I’m not sure if there is a “chess journalist of the year award,” but if there is, then Macauley Peterson deserves to win it. I love his show “The Full English Breakfast,” and his coverage from the London Chess Classic was superb. This article at chessvibes really puts him over the top though, in my opinion. I’m glad that someone out there followed up on this story and didn’t merely let it fall through the cracks.
As many of you already know, about a month ago a number of New York City residents where issued summonses for playing chess in a park with a playground under an ordinance that was intended to protect children from pedophiles by requiring adults near a playground to be accompanied by a child. The men were playing chess on the built in chess tables, the same that many NYC parks have, when they were arrested for their unlawful violation.
Five of the players arrested asked the court for an ACD, (an outcome that is extremely common for anyone who doesn’t have a prior record.
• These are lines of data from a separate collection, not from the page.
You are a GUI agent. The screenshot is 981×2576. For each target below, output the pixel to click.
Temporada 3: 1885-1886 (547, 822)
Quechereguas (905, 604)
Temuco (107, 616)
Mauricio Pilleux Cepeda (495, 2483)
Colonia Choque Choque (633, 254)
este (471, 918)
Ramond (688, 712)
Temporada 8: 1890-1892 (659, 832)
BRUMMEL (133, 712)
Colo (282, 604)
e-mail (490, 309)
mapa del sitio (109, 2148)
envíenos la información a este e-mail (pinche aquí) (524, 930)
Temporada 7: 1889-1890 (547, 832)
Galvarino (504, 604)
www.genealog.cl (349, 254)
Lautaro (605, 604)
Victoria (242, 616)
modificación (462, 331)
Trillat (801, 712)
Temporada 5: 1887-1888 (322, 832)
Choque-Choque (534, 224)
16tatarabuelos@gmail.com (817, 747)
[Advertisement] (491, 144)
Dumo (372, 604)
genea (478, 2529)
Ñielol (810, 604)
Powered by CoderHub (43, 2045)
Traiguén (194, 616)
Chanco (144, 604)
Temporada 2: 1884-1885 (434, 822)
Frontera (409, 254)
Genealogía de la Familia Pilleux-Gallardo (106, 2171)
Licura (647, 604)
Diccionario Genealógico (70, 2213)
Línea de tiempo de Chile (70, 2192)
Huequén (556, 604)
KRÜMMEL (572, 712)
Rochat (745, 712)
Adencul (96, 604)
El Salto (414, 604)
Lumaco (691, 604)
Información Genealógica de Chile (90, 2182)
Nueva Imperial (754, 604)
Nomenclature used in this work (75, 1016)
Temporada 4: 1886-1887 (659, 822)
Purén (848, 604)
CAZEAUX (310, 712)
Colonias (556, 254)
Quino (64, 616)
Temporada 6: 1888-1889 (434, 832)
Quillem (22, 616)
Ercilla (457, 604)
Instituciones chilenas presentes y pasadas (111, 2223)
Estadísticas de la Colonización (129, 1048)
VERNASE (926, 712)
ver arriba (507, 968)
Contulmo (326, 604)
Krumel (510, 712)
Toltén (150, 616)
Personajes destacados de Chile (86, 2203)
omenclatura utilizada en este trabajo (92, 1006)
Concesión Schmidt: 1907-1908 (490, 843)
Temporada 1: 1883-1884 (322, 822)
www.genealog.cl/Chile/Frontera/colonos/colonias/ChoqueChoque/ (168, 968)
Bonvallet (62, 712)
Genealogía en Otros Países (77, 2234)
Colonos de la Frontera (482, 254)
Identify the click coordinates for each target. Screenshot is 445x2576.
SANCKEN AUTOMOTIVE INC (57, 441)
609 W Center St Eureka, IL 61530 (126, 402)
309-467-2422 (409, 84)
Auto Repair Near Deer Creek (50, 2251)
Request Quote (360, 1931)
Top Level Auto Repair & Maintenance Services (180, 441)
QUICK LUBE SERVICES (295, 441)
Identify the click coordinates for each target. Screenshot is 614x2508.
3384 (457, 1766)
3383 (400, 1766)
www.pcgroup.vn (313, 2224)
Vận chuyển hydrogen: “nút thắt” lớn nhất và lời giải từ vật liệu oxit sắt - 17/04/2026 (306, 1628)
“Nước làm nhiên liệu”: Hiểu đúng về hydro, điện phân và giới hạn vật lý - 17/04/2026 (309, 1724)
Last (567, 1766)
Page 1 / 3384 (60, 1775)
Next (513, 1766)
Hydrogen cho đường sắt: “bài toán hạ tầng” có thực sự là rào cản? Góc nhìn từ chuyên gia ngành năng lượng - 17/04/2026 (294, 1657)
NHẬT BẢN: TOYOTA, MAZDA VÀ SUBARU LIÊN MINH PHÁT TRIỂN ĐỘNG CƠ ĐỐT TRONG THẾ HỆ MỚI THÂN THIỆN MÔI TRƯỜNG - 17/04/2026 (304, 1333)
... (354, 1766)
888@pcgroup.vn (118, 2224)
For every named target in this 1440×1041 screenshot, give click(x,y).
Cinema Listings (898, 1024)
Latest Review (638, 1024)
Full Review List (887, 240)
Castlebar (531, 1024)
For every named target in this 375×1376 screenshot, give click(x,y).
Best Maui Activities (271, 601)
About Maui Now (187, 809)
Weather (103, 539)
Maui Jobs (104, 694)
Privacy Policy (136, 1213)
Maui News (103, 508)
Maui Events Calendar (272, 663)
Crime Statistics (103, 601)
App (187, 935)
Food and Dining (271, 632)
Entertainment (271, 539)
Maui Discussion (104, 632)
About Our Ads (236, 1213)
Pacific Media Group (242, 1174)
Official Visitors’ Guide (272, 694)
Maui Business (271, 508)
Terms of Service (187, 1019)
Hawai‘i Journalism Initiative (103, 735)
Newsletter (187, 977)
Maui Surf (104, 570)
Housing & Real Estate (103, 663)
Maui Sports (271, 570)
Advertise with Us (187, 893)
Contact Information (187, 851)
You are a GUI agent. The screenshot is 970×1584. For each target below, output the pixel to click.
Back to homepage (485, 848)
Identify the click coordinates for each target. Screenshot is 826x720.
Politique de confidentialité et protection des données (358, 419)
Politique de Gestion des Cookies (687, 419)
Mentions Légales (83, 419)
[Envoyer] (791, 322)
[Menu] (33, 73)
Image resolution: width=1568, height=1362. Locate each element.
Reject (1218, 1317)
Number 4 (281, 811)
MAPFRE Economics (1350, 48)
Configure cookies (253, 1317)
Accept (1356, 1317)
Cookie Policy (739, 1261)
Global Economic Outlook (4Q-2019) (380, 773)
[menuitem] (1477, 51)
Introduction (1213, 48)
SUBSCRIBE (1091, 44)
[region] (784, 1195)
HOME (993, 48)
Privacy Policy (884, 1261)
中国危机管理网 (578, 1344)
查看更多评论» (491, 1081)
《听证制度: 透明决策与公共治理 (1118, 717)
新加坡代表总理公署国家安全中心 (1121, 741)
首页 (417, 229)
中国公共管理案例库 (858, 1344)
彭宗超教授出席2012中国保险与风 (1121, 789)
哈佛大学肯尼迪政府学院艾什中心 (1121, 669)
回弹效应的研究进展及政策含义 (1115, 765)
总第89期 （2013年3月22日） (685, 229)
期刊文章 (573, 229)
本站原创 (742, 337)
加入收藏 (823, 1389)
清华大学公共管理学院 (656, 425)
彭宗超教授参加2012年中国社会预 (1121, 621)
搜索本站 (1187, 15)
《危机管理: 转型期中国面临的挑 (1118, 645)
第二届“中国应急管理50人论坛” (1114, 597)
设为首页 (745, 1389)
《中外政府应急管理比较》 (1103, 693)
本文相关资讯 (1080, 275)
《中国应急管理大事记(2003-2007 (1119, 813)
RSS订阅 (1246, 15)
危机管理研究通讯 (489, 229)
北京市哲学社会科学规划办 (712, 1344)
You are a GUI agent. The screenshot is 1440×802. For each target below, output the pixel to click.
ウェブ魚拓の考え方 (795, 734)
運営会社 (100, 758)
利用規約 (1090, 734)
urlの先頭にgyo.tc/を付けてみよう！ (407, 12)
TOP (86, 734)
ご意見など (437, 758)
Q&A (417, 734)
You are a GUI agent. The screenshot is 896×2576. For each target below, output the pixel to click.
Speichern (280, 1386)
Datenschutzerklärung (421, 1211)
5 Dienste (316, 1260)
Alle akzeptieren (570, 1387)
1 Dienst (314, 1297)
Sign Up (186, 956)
While I was at the Kings Country District Attorney’s Office as an intern in law school I saw this happen in a large number of misdemeanor cases.) An ACD, or Adjournment in Contemplation of Dismissal, is when the court decides to adopt a “wait and see” approach, and if the defendant doesn’t break any other laws within 6 months, then the original charges will be dropped.
In a brave decision, two of the players decided to not accept an ACD, but rather sought to fight the charges on their face. They won, and we hope that the NYPD and New York City Parks Department will adjust their current stance on chess playing in order to avoid this kind of situation in the future.